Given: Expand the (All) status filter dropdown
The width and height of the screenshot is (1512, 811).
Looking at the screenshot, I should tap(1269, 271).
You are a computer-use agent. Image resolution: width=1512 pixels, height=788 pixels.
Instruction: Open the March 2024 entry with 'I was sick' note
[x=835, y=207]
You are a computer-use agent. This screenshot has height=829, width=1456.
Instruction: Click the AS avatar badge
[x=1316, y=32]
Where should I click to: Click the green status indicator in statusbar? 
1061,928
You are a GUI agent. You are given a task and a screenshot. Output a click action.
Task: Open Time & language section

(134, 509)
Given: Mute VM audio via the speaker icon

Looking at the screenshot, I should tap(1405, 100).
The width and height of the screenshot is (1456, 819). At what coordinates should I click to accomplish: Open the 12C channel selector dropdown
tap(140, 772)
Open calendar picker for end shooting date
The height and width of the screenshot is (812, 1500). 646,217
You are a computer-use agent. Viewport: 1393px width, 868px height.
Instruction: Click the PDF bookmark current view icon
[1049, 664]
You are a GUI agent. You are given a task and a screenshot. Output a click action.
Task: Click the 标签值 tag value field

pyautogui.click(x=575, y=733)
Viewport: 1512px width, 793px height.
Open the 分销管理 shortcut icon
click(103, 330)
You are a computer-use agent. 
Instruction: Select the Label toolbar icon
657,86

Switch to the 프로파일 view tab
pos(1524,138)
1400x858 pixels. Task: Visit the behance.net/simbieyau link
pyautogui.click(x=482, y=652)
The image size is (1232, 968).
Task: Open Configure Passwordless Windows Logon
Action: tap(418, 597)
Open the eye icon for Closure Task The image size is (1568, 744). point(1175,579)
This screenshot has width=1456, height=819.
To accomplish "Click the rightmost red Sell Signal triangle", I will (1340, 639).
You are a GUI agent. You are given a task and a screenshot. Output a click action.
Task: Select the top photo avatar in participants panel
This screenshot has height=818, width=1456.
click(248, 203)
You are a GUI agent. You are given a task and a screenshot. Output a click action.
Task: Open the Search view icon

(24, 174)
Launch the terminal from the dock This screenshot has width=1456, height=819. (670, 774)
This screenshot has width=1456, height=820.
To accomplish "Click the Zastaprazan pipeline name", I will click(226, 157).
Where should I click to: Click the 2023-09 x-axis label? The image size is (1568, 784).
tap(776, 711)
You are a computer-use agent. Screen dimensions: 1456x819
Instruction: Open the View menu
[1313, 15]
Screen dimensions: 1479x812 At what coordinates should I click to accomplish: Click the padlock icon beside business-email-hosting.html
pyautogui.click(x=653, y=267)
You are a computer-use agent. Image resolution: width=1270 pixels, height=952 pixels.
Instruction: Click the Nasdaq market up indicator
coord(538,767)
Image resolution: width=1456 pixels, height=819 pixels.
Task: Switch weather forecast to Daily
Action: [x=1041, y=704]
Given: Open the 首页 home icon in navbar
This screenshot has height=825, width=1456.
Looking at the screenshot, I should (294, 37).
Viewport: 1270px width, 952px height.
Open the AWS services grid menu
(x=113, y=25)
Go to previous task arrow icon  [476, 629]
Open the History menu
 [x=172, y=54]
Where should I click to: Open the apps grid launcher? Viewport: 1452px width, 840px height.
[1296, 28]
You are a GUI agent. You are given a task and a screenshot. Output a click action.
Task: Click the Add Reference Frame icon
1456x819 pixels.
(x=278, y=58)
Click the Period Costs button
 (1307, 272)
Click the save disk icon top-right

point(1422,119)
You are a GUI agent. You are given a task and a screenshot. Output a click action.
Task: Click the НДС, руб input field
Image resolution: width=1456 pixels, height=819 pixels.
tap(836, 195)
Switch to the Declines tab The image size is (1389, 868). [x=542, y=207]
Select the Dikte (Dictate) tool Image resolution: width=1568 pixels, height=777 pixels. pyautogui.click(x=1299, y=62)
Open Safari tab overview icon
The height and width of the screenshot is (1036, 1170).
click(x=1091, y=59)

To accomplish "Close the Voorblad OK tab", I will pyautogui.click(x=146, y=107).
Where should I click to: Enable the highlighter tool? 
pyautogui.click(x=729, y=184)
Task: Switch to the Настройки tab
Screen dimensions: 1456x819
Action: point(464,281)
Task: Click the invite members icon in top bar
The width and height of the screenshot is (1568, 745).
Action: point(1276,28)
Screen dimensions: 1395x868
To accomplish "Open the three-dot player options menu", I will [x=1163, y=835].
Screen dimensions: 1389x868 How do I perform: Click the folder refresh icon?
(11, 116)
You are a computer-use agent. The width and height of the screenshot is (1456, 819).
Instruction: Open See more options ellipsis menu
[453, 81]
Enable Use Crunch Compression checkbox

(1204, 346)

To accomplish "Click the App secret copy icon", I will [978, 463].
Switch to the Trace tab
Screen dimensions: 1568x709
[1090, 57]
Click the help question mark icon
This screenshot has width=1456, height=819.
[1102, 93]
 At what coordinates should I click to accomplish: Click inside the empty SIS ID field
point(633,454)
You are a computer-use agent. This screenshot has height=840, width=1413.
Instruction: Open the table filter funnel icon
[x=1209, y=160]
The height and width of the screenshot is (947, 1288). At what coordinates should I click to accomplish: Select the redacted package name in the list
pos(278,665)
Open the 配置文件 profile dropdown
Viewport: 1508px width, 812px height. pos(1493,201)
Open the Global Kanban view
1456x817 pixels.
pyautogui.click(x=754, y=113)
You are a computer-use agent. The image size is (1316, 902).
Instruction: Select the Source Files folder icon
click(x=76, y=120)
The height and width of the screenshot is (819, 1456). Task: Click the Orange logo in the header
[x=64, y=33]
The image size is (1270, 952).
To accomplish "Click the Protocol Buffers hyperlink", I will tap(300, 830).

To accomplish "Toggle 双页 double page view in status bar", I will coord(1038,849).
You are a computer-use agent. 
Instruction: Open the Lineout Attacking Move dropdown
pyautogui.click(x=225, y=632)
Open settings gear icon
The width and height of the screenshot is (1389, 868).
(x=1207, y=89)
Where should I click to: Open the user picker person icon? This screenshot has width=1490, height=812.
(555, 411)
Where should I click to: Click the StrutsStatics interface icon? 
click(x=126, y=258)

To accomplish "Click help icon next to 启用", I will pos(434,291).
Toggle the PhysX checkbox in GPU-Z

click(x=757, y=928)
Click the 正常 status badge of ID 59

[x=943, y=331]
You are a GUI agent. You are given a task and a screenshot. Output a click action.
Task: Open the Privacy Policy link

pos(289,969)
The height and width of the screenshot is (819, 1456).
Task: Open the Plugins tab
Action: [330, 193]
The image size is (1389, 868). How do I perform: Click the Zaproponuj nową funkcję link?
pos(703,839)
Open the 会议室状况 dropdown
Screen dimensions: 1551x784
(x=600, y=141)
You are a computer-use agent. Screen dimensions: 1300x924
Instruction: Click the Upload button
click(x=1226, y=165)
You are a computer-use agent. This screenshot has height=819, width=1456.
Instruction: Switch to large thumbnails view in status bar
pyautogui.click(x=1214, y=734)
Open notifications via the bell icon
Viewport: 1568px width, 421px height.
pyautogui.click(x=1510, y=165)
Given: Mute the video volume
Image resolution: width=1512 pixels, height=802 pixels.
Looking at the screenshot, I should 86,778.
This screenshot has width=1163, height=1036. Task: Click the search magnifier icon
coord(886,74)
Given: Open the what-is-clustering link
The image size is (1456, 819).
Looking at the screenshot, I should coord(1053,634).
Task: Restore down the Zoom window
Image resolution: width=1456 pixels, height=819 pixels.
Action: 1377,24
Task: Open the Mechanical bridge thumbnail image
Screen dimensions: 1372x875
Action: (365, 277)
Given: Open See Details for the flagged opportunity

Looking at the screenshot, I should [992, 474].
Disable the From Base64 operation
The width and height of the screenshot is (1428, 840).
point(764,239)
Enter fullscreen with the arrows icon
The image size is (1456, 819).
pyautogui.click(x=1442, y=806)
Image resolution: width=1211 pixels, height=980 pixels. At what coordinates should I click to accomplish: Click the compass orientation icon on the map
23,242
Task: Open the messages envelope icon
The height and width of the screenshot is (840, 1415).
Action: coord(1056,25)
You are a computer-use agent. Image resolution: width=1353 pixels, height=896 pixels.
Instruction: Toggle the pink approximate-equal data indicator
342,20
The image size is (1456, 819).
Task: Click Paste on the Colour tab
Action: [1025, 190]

# Assigned task
Repeat exactly the lines of the listing above, from the one with "Instruction: Click the AS avatar badge" down to the one with "Open the eye"; both of those lines belong in the range.

# Output of the exercise
Instruction: Click the AS avatar badge
[x=1316, y=32]
Where should I click to: Click the green status indicator in statusbar? 
1061,928
You are a GUI agent. You are given a task and a screenshot. Output a click action.
Task: Open Time & language section

(134, 509)
Given: Mute VM audio via the speaker icon

Looking at the screenshot, I should tap(1405, 100).
The width and height of the screenshot is (1456, 819). At what coordinates should I click to accomplish: Open the 12C channel selector dropdown
tap(140, 772)
Open calendar picker for end shooting date
The height and width of the screenshot is (812, 1500). 646,217
You are a computer-use agent. Viewport: 1393px width, 868px height.
Instruction: Click the PDF bookmark current view icon
[1049, 664]
You are a GUI agent. You are given a task and a screenshot. Output a click action.
Task: Click the 标签值 tag value field

pyautogui.click(x=575, y=733)
Viewport: 1512px width, 793px height.
Open the 分销管理 shortcut icon
click(103, 330)
You are a computer-use agent. 
Instruction: Select the Label toolbar icon
657,86

Switch to the 프로파일 view tab
pos(1524,138)
1400x858 pixels. Task: Visit the behance.net/simbieyau link
pyautogui.click(x=482, y=652)
The image size is (1232, 968).
Task: Open Configure Passwordless Windows Logon
Action: tap(418, 597)
Open the eye icon for Closure Task The image size is (1568, 744). point(1175,579)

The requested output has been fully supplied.